→ **Exercise description**:
Search the listing for the word "estimate" and return each line that contains it.

--- Working data Enclosed Below ---

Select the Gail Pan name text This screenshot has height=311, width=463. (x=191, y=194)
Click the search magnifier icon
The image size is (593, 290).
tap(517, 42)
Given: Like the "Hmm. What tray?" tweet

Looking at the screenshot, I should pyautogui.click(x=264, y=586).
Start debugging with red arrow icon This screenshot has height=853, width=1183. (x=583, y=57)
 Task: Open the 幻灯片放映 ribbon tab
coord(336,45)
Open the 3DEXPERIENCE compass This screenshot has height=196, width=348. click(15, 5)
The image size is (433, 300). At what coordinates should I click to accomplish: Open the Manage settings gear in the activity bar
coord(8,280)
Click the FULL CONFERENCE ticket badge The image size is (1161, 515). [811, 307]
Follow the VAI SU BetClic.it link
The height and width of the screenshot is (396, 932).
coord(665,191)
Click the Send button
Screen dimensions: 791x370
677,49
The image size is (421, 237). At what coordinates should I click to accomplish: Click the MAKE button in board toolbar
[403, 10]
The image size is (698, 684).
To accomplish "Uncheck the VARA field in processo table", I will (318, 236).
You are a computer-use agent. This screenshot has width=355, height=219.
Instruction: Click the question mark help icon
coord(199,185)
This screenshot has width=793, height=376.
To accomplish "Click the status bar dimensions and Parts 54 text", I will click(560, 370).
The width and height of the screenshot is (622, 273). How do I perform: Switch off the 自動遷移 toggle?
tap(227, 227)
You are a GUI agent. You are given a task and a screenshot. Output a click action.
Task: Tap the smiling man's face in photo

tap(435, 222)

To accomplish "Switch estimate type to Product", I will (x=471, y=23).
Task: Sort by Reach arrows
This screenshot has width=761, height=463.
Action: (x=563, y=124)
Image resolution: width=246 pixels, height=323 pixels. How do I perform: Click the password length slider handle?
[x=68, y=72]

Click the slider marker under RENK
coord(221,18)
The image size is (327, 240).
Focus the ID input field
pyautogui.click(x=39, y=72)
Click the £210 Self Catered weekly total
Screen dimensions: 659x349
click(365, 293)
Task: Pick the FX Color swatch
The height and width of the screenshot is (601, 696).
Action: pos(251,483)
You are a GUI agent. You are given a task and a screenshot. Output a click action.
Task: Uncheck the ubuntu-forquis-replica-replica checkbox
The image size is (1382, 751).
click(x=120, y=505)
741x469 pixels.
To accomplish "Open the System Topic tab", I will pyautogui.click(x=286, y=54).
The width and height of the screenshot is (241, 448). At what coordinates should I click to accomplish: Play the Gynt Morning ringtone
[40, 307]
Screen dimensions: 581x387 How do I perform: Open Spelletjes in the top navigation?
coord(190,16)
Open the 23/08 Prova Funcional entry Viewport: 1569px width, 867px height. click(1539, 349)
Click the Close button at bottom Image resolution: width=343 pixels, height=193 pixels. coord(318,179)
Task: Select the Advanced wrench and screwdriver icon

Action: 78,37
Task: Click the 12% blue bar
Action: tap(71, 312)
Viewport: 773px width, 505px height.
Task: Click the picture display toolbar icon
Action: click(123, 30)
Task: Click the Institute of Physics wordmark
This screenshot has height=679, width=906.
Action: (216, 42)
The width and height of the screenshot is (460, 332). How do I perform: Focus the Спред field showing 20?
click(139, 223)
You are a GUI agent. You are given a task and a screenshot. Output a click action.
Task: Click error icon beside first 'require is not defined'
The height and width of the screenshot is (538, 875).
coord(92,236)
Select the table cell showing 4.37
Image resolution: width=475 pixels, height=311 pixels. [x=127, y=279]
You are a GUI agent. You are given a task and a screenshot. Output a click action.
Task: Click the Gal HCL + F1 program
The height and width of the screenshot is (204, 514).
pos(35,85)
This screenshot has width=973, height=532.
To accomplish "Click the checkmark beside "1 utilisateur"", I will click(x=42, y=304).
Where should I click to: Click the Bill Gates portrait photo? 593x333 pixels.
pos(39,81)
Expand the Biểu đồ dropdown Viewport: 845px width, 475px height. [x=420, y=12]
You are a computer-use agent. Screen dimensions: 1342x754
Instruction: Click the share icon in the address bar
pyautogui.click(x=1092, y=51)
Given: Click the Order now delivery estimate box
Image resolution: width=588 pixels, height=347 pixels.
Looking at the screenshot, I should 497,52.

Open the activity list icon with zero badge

--- End of Enclosed Working data ---

→ **Problem solution**:
To accomplish "Switch estimate type to Product", I will (x=471, y=23).
Given: Click the Order now delivery estimate box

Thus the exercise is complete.